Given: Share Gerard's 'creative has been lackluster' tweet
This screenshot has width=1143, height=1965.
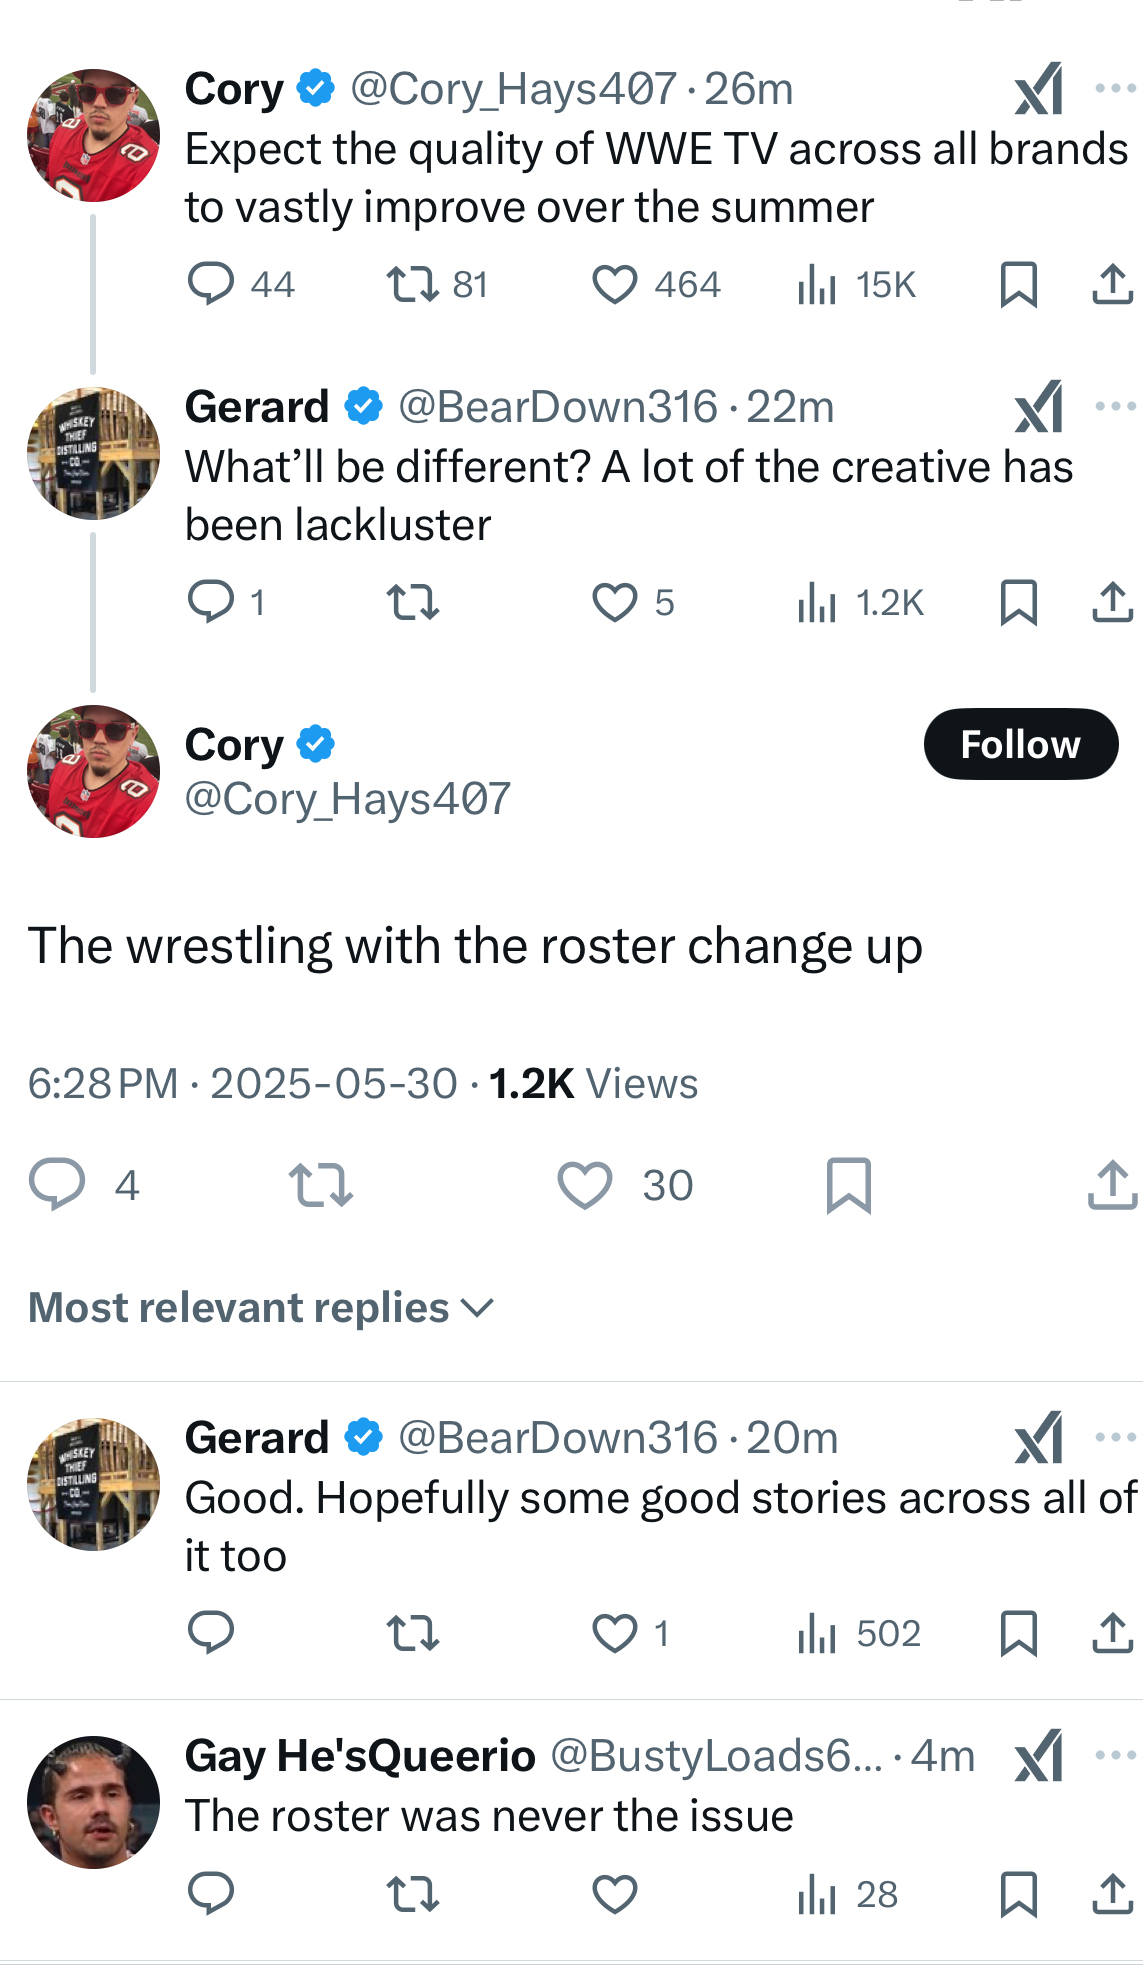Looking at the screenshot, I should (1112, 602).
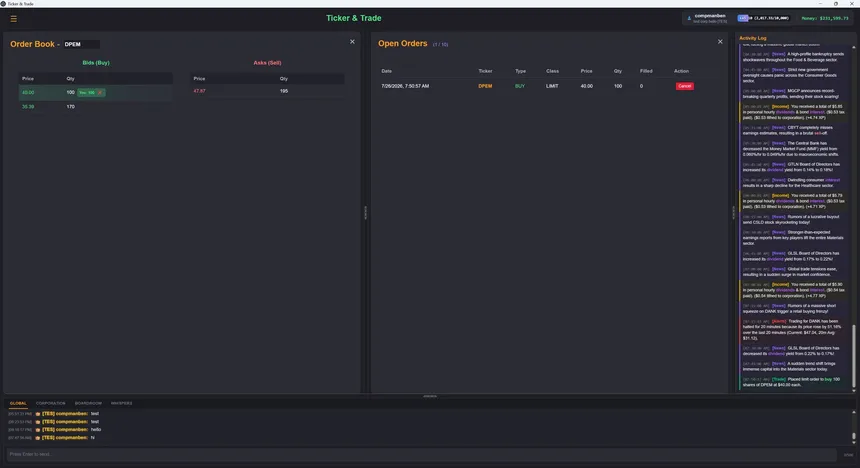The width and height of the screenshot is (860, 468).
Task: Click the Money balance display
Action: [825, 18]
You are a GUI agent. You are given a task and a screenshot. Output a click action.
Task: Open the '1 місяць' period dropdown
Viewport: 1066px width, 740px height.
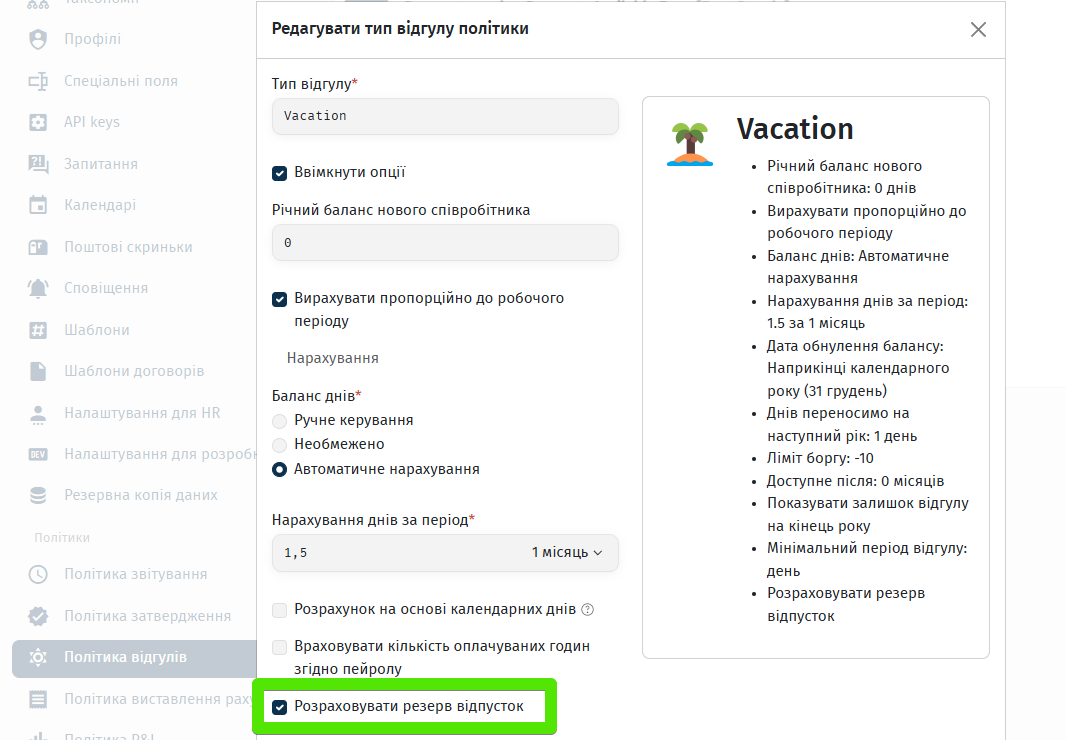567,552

--- --- ---

WHAT THE TASK ASKS
Copy out the data above exactly, except the pictures.

EXERCISE SOLUTION
Given: Share Gerard's 'creative has been lackluster' tweet
This screenshot has width=1143, height=1965.
Looking at the screenshot, I should (1112, 602).
The width and height of the screenshot is (860, 468).
Task: Click the Money balance display
Action: [825, 18]
You are a GUI agent. You are given a task and a screenshot. Output a click action.
Task: Open the '1 місяць' period dropdown
Viewport: 1066px width, 740px height.
567,552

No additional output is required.